Demnach ist die Speicherung nachrichtendienstlicher Daten in einer Verbunddatei dann, aber auch nur dann zulässig, wenn der Zugriff der Polizei auf diese Daten
an das Bestehen konkreter gefahr- bzw. verdachtsbegründender Tatsachen gebunden
bleibt.
II. Zugriff der Nachrichtendienste auf polizeiliche Daten
Umgekehrt stellt sich die Frage, inwieweit der Zugriff der Nachrichtendienste auf
polizeiliche Daten unter befugnisrechtlichen Erwägungen mit dem Trennungsgebot
vereinbar ist. Maßgeblich ist dabei erneut der Zweck des Trennungsgebotes, exekutive Zwangsbefugnisse aus dem nachrichtendienstlichen Betätigungsfeld herauszuhalten. Die Nachrichtendienste dürfen sich auch nicht über Umwege polizeiliche
Befugnisse aneignen. Inwieweit dieses Verbot im Bereich des Informationsaustausches und der Datenzusammenführung Konsequenzen nach sich zieht, ist umstritten.

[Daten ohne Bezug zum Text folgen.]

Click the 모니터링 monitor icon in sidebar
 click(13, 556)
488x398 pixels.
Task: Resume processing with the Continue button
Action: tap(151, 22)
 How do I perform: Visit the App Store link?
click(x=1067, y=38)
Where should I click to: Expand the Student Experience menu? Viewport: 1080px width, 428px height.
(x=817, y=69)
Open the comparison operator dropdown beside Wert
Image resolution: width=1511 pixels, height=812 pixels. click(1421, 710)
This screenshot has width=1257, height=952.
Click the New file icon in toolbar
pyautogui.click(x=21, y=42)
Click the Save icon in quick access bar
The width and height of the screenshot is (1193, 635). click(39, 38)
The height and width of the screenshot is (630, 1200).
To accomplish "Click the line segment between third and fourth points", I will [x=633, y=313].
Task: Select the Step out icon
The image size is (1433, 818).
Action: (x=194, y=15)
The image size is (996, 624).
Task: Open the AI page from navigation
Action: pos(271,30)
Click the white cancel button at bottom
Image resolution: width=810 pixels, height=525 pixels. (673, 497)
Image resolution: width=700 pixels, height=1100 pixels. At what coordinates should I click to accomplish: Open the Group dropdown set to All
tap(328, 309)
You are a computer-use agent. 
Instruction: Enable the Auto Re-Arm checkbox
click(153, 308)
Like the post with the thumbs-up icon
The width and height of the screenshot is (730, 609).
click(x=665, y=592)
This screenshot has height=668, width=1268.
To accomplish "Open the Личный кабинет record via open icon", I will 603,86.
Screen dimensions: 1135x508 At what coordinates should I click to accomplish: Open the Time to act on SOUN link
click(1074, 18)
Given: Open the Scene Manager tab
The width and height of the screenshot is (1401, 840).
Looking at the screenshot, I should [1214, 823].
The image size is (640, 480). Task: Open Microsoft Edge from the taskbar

Nach überwiegender Ansicht soll jede Art von informationeller Zusammenarbeit,
die im Ergebnis den Nachrichtendiensten mittels der Polizei Informationen zukommen lässt, die sie aufgrund der ihnen zur Verfügung stehenden Möglichkeiten nicht
in gleicher Weise erheben dürften, unzulässig sein.171 Dieser Ansicht nur eingeschränkt folgend, wird dagegen zum Teil die Übermittlung solcher Daten, die die
Polizei rechtmäßig mit Zwangsmitteln zu eigenen Zwecken erhoben hat, mit dem
Trennungsgebot für vereinbar gehalten. In einem solchen Falle, seien die Zwangsmittel im Zeitpunkt der Datenweitergabe bereits eingesetzt gewesen, eine Zueignung
dieser Zwangsbefugnisse durch die Nachrichtendienste sei dann nicht gegeben.172
Im Rahmen dieser Streitfrage ist zunächst erwägenswert, ob und gegebenenfalls
inwieweit die für die Weitergabe nachrichtendienstlicher Daten an die Polizei bemühte „Kehrseitenargumentation“ auf die Seite der Übermittlung polizeilicher Daten an die Nachrichtendienste übertragbar ist. Kern dieser Argumentation war, dass
gerade der Ausschluss der Nachrichtendienste von polizeilichen Befugnissen die
Weitergabe nachrichtendienstlicher Daten an die Polizei erfordere. Zu fragen ist
demnach, ob die kompetenzrechtliche Trennung umgekehrt auch die Weitergabe
von mittels polizeilicher Befugnisse erlangten Informationen an die Nachrichtendienste erfordert. Die Weitergabe der nachrichtendienstlichen Informationen an die
Polizei ist erforderlich und im Lichte des Trennungsgebotes unbedenklich, weil die
Nachrichtendienste die bestehende Gefahr für Staat und Verfassung nicht selbst
abwehren können, dies vielmehr der Polizei vorbehalten ist. Es sind demgegenüber
171 Lisken, ZRP 1981, 231 (235); Kutscha, ZRP 1986, 194 (197); Baumann, in: FS f. Posser, S.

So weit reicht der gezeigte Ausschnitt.